Using an empty carpark, drive at low speed on full steering lock in each direction. Rhythmic clunks from the front of the vehicle may indicate the drive shaft joints are badly worn and need replacing.
Be aware of any smells:
- A burning oil smell may indicate that the engine is worn.
- Petrol fumes may signal an exhaust leak. Leaks can lead to carbon monoxide getting inside the car and you could potentially pass out behind the wheel.
Test out the vehicle’s acceleration:
- When you put your foot down, does the engine pull smoothly, without any stalls or power loss?
- When you take your foot off does the engine power down smoothly?
Find a hilly road that is safe for a test drive. How does the car drive up hill? This is a good time to check for blue exhaust smoke (from burning oil). Go down the hill, foot off the accelerator. At the bottom push the accelerator. If the engine is old it may take a while to accelerate and you may see a big puff of smoke from the exhaust.
Test out the vehicle’s brakes. Do they:
- respond quickly to a touch of the pedal?

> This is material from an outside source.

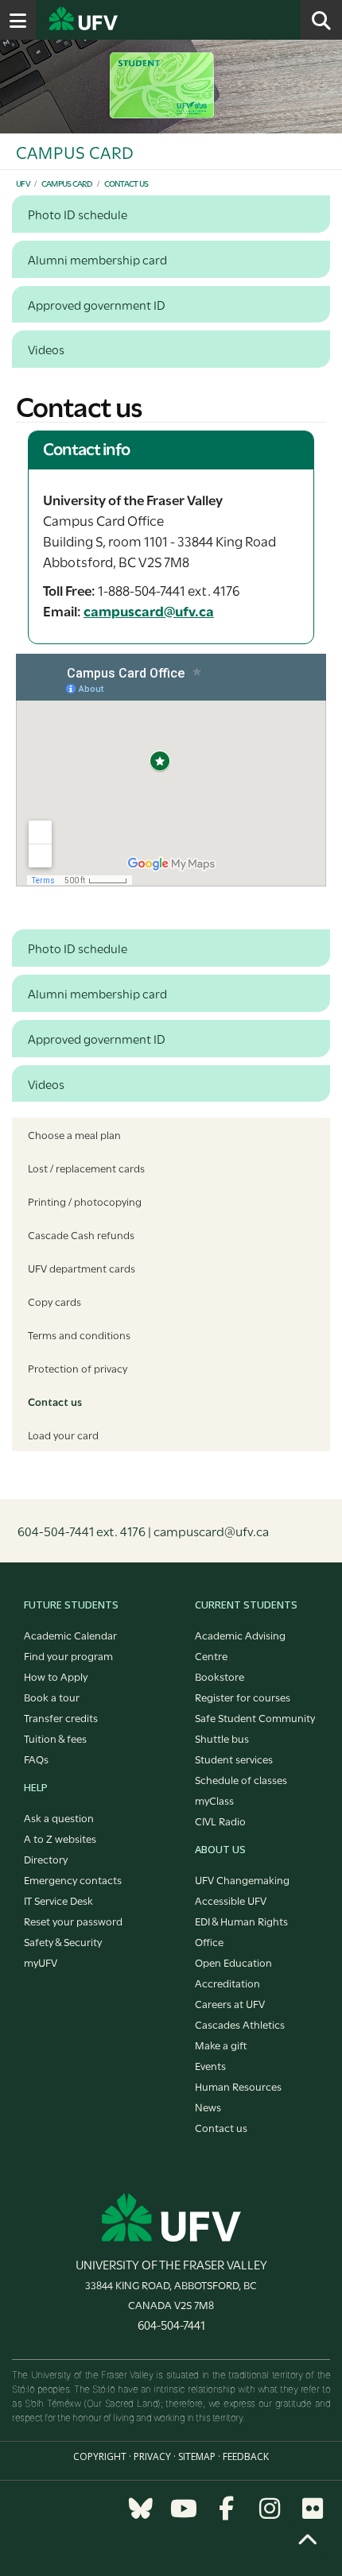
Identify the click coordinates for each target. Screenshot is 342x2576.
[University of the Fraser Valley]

- stop the vehicle in a straight line, without pulling to either side?
Brake and gear tests
Find a quiet stretch of road and try an emergency stop, from about 30km/h. Put on the brakes firmly, but don’t slam them. The car should slow down quickly and in a straight line (if the car starts to veer to one side, release the brakes and correct the steering).
Test out the vehicle’s gears:
- Can you change the gears easily and smoothly?
- Try changing down quickly a few times — is there a crunching noise? The gearbox may need work.
- If the car’s an automatic, do the gears change smoothly? Unexpected changes or bumping noises aren’t good.
- Is the transmission oil clear red? A burnt smell indicates problems.
Stop the car, and leave the engine running.
Check under the bonnet for:
- oil or water leaks
- problems with the cooling or electrical systems.